本プロジェクトは、ひとさじの会が岩手県の気仙地域における復興および地域活性化を目指して、地元の観光協会などと協力しながら気仙三十三観音霊場めぐりの再生・再興を進めるものです(現在はひとさじの会より独立)。ひとさじの会は、2009年に浄土宗の若手僧侶により設立された団体で、生活困窮者の葬送支援や炊き出しを中心に社会的弱者の「支縁」を行っています。東日本大震災後は被災地においても支縁活動を行っており、その活動の中で「仏壇や位牌が流されてしまって手を合わせる場所や機会がない」「仮設住宅は壁が薄くて思う存分泣くことが出来ない」という声が多く聞かれたそうです。
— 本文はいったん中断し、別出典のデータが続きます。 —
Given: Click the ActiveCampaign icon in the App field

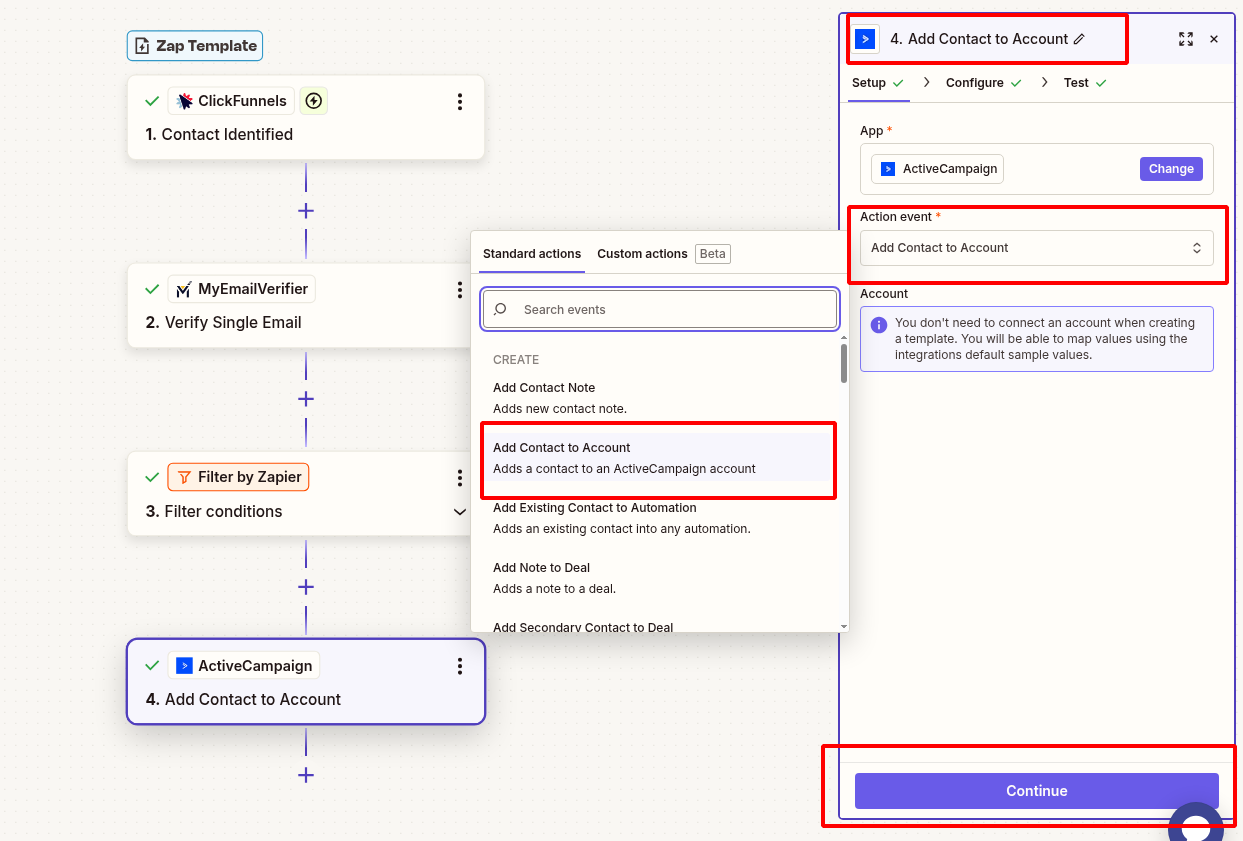Looking at the screenshot, I should tap(887, 168).
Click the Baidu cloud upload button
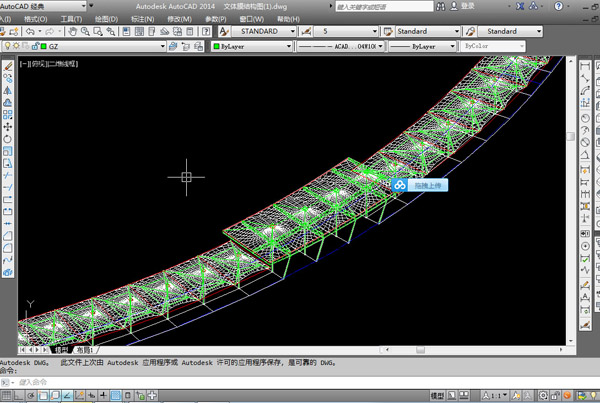Viewport: 600px width, 403px height. pos(422,185)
 そこで、気仙地域に伝わる宗派性のない念仏を唱えながら行われる観音霊場めぐりを、「慰霊のための巡礼」として地元の人々の想いにそった形で再生・再興しようという試みが始められました。具体的には、20123月より定期的に巡礼や法話、霊場マップ・ご朱印の作成、メディアでの告知等を行っており、地域の人だけでなく全国の人々にも訪れてもらうことで最終的には地域産業の再興にもつながるよう活動が進められています。

 

 今回の研究会は、これまで継続的に調査を進めてきた4つの報告に加え、吉水先生に霊場巡り再興プロジェクトの報告をしていただき、非常に充実した内容となりました。震災から5年以上を経て、インフラや住宅など物質面での復興のみならず、精神面での復興も進みつつあることを示す報告が増えてきていると感じます。そのような中、「宗教者」という立場からの心の復興への取り組みに注目することはますます重要になってくると思われます。最後になりましたが、お忙しい中、大変貴重な報告をしてくださった吉水先生に心より感謝申し上げます。